Finance Minister Maxwell Mkwezalamba has contradicted the country’s major donors under the Common Approach to Budget Support (Cabs) on the state of Malawi’s current macroeconomic situation.
While Mkwezalamba believes the macroeconomic situation characterised by high interest and inflation rates is fast stabilising, the donors insist the economy “remains very fragile”.
The different view points on the economy’s status were evident during a joint Malawi Government and Cabs review meeting in Lilongwe last week.
“The macroeconomic situation is fast stabilising as evidenced from falling inflation and interest rates and restoration of some stability in the exchange rate,” said the finance minister.
He said implementation of prudent fiscal and tight monetary policies, particularly after revelations of the looting of public financial resources at Capital Hill known as Cashgate, “has started reaping dividends”.
Mkwezalamba also said the economic growth performance has also been more satisfactory.
Last Monday, President Joyce Banda said government has revised upwards the 2013 real gross domestic product (GDP) growth rate from 5.4 percent as of September 2013 to 6.1 percent buoyed by increased production of cash crops and the availability of foreign exchange and fuel.
“Moving forward, we aim to restore macroeconomic stability in line with the government objective,” said Mkwezalamba, observing that restoring and maintaining macroeconomic stability will, however, depend on how the country commits to deliver on its partnership.
On the contrary, Cabs co-chairperson Alexander Baum, who is also Head of the European Union (EU) Delegation, described the environment in which the review was taking place as continuing to be difficult.

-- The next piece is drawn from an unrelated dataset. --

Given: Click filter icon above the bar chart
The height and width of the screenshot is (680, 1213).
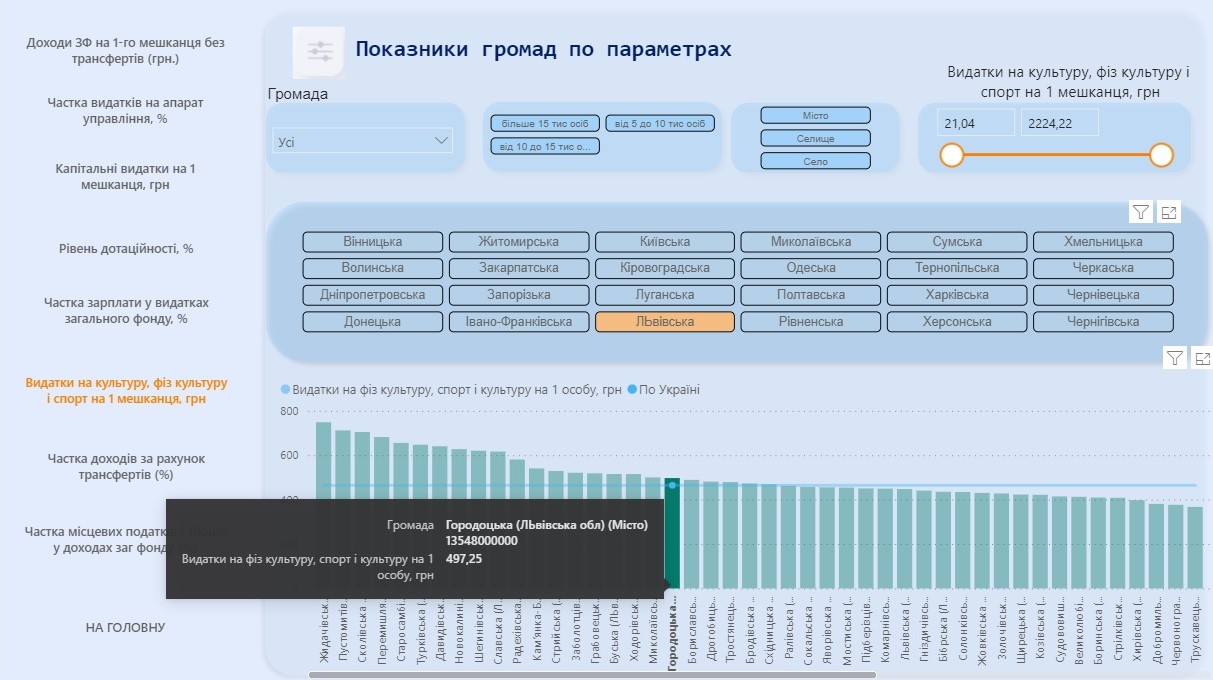Looking at the screenshot, I should pyautogui.click(x=1175, y=358).
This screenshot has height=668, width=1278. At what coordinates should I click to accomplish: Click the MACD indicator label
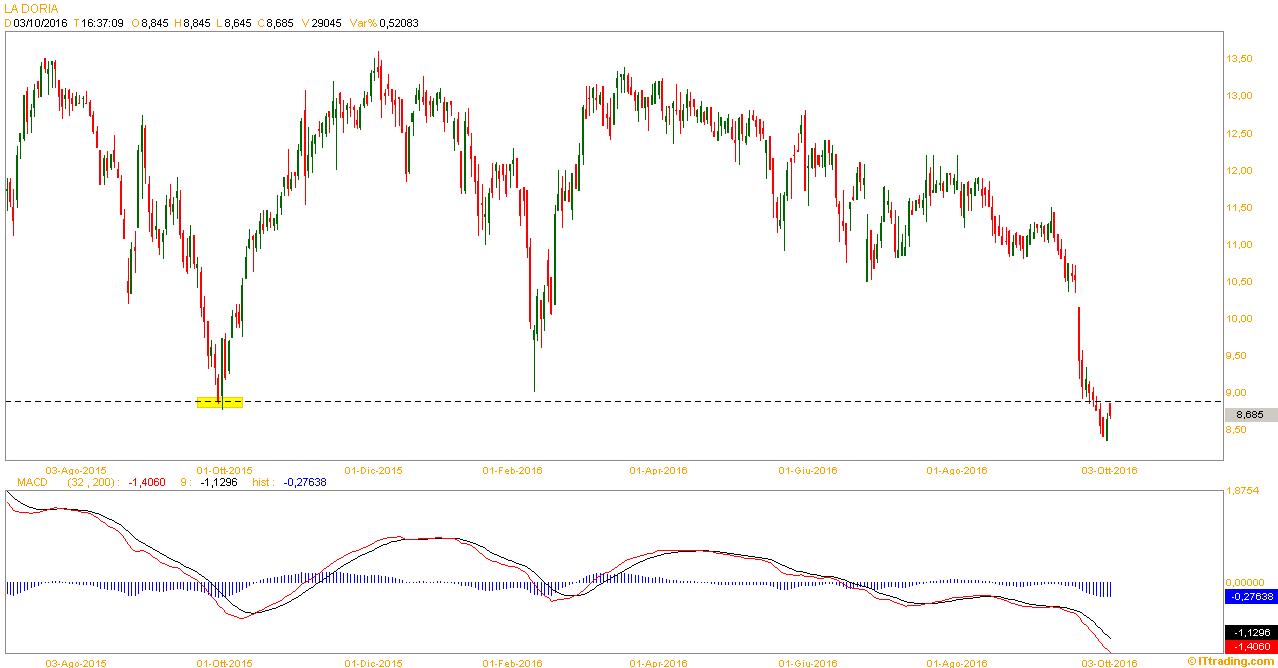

He emphasised that the economic recovery remains fragile, saying the challenges to public finance management and the follow up to the Cashgate are ongoing while national and local elections are fast approaching.
Said Baum: “Exchange rate liberalisation, a restrictive monetary and fiscal policy, while inflicting costs in terms of increased inflation and pressure on social spending, has resulted in a fairly rapid reversal of the previous macroeconomic decline.”